From the above figure we have $ \theta $ is the angle between the vectors $ A $ and $ B $
Now, by applying parallelogram law we can find out the angle between resultant vector between vectors $ A $ and $ B $ and vector $ A $ the angle is given by:
 $ \tan \phi = \dfrac{{B\sin \theta }}{{A + B\cos \theta }} $
Above equation gives the direction of the resultant vector, also we have the magnitudes of these vectors equal thus the above equation is written as:
 $ \Rightarrow \tan \phi = \dfrac{{\sin \theta }}{{1 + \cos \theta }} $ … (Since, $ A = B $ )
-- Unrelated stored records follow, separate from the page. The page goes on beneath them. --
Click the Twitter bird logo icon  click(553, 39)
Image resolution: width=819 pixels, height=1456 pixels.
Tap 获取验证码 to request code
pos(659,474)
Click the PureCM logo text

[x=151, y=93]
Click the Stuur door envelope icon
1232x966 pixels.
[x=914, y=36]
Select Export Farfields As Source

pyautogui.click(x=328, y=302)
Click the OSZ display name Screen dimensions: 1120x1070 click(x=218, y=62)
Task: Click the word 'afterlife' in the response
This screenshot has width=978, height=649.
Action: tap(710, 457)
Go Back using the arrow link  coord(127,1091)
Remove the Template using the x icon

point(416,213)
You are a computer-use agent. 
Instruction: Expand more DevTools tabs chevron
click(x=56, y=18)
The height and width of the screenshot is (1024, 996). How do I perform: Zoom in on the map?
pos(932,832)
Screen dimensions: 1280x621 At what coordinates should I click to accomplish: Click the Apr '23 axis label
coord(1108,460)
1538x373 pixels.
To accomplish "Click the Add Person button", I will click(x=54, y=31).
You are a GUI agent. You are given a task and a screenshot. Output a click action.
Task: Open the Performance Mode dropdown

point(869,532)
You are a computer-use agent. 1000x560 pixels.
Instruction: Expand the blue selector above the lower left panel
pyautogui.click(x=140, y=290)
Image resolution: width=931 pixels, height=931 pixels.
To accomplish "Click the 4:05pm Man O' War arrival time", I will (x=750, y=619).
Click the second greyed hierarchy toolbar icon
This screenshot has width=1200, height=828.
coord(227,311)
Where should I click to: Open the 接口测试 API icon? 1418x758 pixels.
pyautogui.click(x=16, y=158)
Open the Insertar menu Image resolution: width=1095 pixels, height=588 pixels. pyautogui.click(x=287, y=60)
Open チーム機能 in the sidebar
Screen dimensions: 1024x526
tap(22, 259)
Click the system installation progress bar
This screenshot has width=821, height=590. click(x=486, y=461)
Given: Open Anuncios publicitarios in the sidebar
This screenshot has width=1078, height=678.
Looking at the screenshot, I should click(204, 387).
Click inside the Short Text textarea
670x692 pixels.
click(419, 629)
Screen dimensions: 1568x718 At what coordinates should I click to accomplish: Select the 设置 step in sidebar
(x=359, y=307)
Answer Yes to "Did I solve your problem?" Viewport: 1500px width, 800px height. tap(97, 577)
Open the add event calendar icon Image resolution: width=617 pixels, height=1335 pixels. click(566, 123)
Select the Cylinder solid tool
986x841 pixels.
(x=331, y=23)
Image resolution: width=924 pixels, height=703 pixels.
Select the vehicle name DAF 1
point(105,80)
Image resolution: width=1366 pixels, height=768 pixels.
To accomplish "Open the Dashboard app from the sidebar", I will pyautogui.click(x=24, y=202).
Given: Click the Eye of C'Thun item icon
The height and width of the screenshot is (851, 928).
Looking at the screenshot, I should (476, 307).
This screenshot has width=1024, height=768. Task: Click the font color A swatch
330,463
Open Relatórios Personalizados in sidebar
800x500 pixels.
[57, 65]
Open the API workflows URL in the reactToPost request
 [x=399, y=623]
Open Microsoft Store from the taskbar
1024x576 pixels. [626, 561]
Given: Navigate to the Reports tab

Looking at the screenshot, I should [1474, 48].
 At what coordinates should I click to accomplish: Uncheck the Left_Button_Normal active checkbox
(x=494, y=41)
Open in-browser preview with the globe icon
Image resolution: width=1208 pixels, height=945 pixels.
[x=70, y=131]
Now by using trigonometric identities we can write the above equation as:
 $ \sin \theta = \dfrac{{2\tan \dfrac{\theta }{2}}}{{1 + {{\tan }^2}\dfrac{\theta }{2}}} $ and $ \cos \theta = \dfrac{{1 - {{\tan }^2}\dfrac{\theta }{2}}}{{1 + {{\tan }^2}\dfrac{\theta }{2}}} $
Therefore,
 $ \Rightarrow \tan \phi = \dfrac{{\dfrac{{2\tan \dfrac{\theta }{2}}}{{1 + {{\tan }^2}\dfrac{\theta }{2}}}}}{{1 + \dfrac{{1 - {{\tan }^2}\dfrac{\theta }{2}}}{{1 + {{\tan }^2}\dfrac{\theta }{2}}}}} $
On solving this equation, we get
 $ \Rightarrow \tan \phi = \dfrac{{2\tan \dfrac{\theta }{2}}}{{1 + {{\tan }^2}\dfrac{\theta }{2} + 1 - {{\tan }^2}\dfrac{\theta }{2}}} $
 $ \Rightarrow \tan \phi = \dfrac{{2\tan \dfrac{\theta }{2}}}{2} $
 $ \Rightarrow \tan \phi = \tan \dfrac{\theta }{2} $
 $ \Rightarrow \phi = \dfrac{\theta }{2} $
Thus, the angle between the resultant vector and the vector $ A $ is $ \phi = \dfrac{\theta }{2} $ .
Now, it has been asked that the angle between vector $ A $ and $ \vec A - \vec B $ by using the diagram given below:

As we have obtained the angle between the $ \vec A + \vec B $ and $ \vec A $ that it is half of the angle $ \theta $ , so we can say that the angle between $ \vec A - \vec B $ and $ \vec A $ is given as:
 $ x = \dfrac{{180 - \theta }}{2} $ or $ x = 90 - \dfrac{\theta }{2} $
Hence, the angle between $ \vec A - \vec B $ and $ \vec A $ are dependent on orientation of $ \vec A $ and $ \vec B $ .
So, the correct answer is the option D.

Note :
Here, we have used the parallelogram law of vector addition. From this we can obtain the angle between the resultant of two vectors and one from the two vectors. So, we have discussed the angle and it is half of the angle between the two vectors. This shows that the direction of the resultant vector depends on the orientation of other two vectors.